I'm planning to visit Japan in August and so when I found Haruki Murakami's work of journalism Underground at Kramerbooks in D.C., I bought it immediately, for who can resist a book subtitled "The Tokyo Gas Attack and the Japanese Psyche"?

The first, and bigger, part of the book consists of interviews with the victims of the gas attacks, and the family of those who died. These interviews are ordered according to the subway lines on which the Aum attack on March 20, 1995, a Monday, took place. Dissatisfied with the presentation by the Japanese media of a collective image of "the innocent Japanese sufferer," Murakami wanted to discover and document the actual people behind the label of victims, to recognize that each person had, as he puts it, "a face, a life, a family, hopes and fears, contradictions and dilemmas." Most interesting, and moving, are the interviews of the subway staff who had to respond to the emergency. Their interviews are suffused with pain, guilt, horror, self-justification, and, above all, bewilderment over unanswerable what-if questions.

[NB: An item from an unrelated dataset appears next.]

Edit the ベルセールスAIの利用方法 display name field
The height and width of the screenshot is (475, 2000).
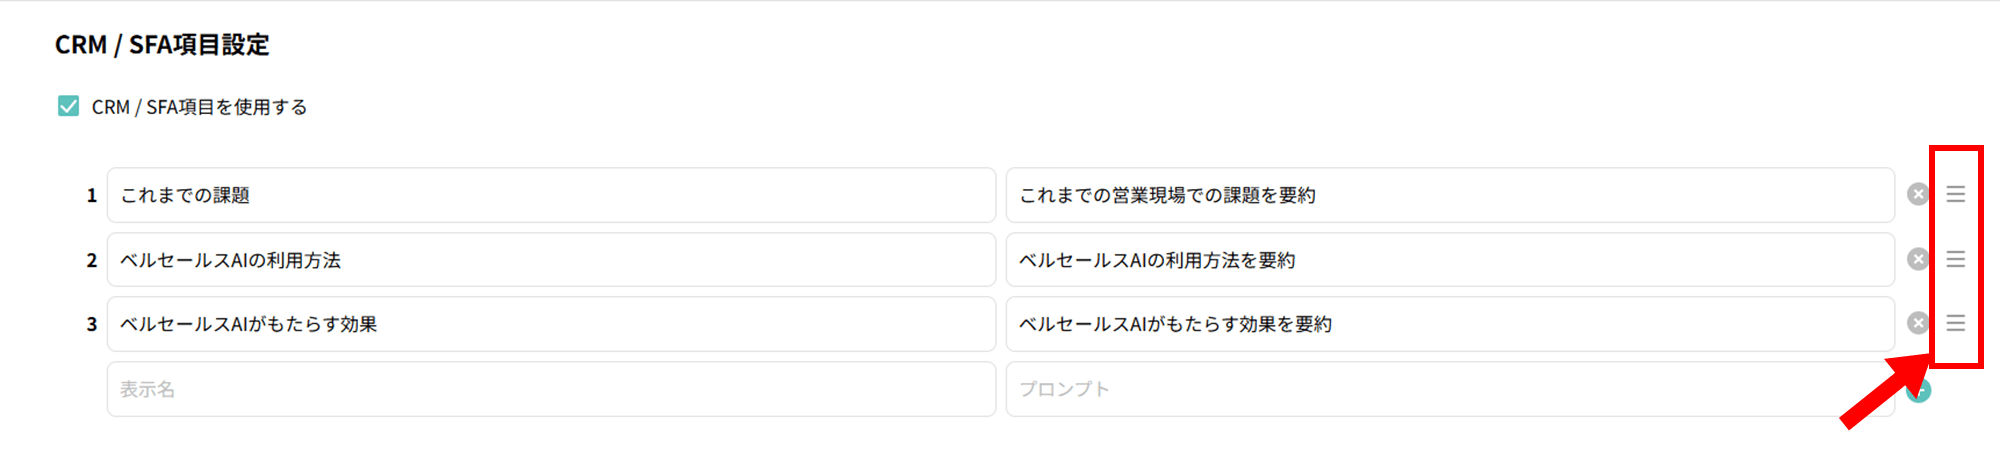[x=551, y=260]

Part Two of the book consists of interviews with former and present members of the Aum sect, though not with the attackers who were imprisoned or still on trial at the writing of the book. Most members interviewed have struggled with the meaning and purpose of life since young, while feeling alienated from the conformism and competition that they saw around them. They report their strong sense of relief when they became a renunciate and pledged themselves to follow Asahara, the leader of the sect, unconditionally. Even after the gas attack, they hold on to the idea that there is some good in the sect's teaching, and some try to locate a point in time when the organization went wrong.

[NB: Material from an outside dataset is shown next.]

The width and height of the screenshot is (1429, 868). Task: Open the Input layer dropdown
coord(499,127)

Intriguing detail, from Akio Namimura's interview: when the police took him in for questioning, for being an Aum member, they asked him to trample on a photo of Shoko Asahara to prove that he had renounced his faith, "like it was in the Edo period when they made the Japanese Christians renounce their faith by stepping on a drawing of Jesus," Namimura comments.

In an essay that concludes Part One, Murakami reflects on what actually happened in the Tokyo Subway on that fateful day. Thinking about how Aum members actively sought to be controlled by Asahara, he wrote some perspicacious remarks about narrative:

If you lose your ego, you lose the thread of that narrative you call your Self. Humans, however, can't live very long without some sense of a continuing story. Such stories go beyond the limited rational system (or the systematic rationality) with which you surround yourself; they are crucial keys to sharing time-experience with others. 
Now a narrative is a story, not logic, not ethics, nor philosophy. It is a dream you keep having, whether you realize it or not. Just as surely as you breathe, you go on ceaselessly dreaming your story. And in these stories you wear two faces. You are simultaneously subject and object. You are the whole and you are a part. You are real and you are shadow. "Storyteller" and at the same time "character." It is through such multilayering of roles in our stories that we heal the loneliness of being an isolated individual in the world.

Aum members, however, gave up the complications and confusions of their own narrative and accepted the simplified, junky, and cobbled-together narrative put out by Asahara. Murakami, however, turns the knife further and deeper, by asking the reader:

Haven't you offered up some part of your Self to someone (or something), and had taken on a "narrative" in return? Haven't we entrusted some part of our personality to some greater System or Order? And if so, has not that System at some stage demanded of us some kind of "insanity"? Is the narrative you now possess really and truly your own? Are your dreams really your own dreams? Might not they be someone else's vision that could sooner or later turn into nightmare?